A l’instar des moines bouddhistes qui cherchent à contempler l’univers à partir d’un cercle de terre ou de sable appelé mandala, le biologiste américain David Haskell a voulu observer, au cœur de la forêt des Appalaches, à l’est des Etats-Unis, un mètre carré de verdure. Il a été poussé à faire cette expérience parce qu’il était convaincu « que l’écosystème forestier tout entier est visible sur une parcelle de la taille d’un mandala » (p. 8). Oui, il est possible, quand on est biologiste de chercher à comprendre une forêt par la contemplation d’un arbre ou d’un caillou, le vol d’un rapace, le ballet d’un écureuil. Tout devient objet d’examen, d’observation… et d’étonnement : la danse amoureuse des escargots, hermaphrodites comme chacun sait, le travail des fourmis, la gourmandise de ces milliards de minuscules insectes qui dévorent les feuilles tombées des arbres en automne, la façon dont les plantes se protègent d’un froid trop intense ou d’une brusque sécheresse… L’observation est ici d’une finesse et d’une méticulosité incroyables. Alors que le commun ne voit dans une salamandre qu’un animal, certes utile mais peu ragoutant, le biologiste s’extasie sur son système respiratoire, lequel permet à la salamandre (qui respire par la peau) « de se colleter avec ses proies sans devoir s’arrêter pour respirer. » (p. 68) L’architecture d’un arbre donne l’idée à l’auteur de voir quelles sont les ramilles qui, dans la courses qu’elles se livrent pour gagner de la lumière, échapperont à la mort. Mêmes les herbes les plus menues et les mousses les plus insignifiantes deviennent un objet d’étude. Dans le vaste théâtre de la nature, rien n’est là par hasard. Tout, y compris ce qui semble négligeable et infime, a son importance.

→ CONSIGNE
Selon l'extrait, dans quelle forêt le biologiste David Haskell a-t-il observé un mètre carré de verdure ?

→ DONNÉES ENREGISTRÉES

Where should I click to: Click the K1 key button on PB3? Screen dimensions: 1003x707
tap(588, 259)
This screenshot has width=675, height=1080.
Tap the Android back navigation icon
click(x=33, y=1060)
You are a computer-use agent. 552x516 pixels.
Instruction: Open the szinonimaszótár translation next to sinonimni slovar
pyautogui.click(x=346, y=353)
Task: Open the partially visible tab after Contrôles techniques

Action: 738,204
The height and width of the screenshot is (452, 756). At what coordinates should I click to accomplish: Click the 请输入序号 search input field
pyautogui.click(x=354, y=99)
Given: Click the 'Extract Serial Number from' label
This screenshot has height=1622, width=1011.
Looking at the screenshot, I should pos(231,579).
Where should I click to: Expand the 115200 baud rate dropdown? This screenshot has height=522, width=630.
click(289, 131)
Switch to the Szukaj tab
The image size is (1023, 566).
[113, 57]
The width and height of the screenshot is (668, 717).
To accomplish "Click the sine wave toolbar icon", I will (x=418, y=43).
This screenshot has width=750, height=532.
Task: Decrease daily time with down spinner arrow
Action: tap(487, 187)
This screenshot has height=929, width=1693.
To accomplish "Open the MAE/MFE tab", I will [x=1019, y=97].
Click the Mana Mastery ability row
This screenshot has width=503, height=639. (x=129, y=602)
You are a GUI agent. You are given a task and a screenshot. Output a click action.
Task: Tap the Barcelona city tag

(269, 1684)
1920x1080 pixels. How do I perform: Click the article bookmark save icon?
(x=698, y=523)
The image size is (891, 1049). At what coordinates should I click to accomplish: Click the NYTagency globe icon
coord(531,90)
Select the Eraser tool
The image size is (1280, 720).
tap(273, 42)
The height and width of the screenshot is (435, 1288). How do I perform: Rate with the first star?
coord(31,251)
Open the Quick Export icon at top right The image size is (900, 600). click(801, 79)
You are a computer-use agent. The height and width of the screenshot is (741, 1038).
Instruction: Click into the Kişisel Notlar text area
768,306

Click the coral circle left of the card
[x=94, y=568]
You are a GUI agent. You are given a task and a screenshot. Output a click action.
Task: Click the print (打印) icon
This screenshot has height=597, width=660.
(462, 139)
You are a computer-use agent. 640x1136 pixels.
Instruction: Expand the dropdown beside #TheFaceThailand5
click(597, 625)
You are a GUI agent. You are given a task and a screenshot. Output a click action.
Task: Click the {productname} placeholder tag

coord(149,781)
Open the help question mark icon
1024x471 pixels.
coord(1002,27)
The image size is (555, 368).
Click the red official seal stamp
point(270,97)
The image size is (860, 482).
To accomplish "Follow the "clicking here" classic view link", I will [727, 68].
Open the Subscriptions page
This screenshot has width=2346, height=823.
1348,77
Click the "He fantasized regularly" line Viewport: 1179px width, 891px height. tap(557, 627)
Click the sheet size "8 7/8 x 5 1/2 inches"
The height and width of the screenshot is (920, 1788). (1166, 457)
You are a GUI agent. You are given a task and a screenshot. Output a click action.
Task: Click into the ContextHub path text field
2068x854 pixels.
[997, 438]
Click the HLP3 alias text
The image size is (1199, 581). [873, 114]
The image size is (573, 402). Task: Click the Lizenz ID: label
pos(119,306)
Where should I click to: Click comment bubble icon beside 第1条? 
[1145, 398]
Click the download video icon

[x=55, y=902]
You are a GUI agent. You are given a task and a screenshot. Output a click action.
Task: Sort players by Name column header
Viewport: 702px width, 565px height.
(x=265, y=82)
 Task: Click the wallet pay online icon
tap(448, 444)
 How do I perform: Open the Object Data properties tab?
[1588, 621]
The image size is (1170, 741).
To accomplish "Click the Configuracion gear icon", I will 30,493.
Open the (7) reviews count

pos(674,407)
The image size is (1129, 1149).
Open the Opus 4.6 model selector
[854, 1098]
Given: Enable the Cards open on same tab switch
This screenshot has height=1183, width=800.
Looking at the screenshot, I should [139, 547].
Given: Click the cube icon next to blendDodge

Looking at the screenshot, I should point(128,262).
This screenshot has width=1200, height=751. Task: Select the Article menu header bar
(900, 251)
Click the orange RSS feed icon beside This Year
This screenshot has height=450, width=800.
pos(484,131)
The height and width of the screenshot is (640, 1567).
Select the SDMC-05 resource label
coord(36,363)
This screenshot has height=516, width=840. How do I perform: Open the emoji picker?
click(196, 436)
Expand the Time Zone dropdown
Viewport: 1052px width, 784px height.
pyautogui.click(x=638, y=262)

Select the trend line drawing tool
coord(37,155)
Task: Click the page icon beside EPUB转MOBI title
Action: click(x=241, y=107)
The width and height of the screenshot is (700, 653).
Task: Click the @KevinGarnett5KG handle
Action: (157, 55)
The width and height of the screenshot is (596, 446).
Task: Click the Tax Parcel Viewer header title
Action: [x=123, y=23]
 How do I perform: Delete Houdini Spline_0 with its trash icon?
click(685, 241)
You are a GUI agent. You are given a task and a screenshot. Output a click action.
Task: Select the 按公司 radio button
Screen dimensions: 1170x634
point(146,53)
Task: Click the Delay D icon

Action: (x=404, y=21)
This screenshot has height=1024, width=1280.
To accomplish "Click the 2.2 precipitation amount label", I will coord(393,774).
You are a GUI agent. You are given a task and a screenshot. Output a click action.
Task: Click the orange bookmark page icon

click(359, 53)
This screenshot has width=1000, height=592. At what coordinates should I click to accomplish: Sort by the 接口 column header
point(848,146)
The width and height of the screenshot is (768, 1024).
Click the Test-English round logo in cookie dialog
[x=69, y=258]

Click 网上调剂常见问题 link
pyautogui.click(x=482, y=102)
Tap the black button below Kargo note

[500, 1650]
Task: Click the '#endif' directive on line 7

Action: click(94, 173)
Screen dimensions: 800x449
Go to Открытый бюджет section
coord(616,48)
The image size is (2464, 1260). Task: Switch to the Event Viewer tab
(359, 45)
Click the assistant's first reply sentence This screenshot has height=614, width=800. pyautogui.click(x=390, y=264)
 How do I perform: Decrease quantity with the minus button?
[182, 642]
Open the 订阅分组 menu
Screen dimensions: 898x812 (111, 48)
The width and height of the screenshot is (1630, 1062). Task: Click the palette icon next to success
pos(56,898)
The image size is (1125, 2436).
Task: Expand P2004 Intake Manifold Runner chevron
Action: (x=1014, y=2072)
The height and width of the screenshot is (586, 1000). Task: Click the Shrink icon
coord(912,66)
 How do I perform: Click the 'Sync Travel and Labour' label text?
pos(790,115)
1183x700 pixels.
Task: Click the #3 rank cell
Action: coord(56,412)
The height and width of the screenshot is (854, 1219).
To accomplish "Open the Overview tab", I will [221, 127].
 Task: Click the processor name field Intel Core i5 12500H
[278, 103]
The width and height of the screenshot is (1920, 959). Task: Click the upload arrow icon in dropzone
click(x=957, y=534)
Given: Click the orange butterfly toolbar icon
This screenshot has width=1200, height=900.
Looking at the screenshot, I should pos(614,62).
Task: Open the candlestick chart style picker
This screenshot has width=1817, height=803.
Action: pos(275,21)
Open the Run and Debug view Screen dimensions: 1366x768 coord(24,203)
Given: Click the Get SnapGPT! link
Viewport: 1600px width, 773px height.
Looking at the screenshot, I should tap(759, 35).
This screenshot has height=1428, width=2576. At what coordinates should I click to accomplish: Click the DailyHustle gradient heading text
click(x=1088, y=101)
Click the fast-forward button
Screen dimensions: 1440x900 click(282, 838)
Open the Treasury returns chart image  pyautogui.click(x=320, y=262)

→ CORRIGÉ
Dans la forêt des Appalaches, à l'est des États-Unis.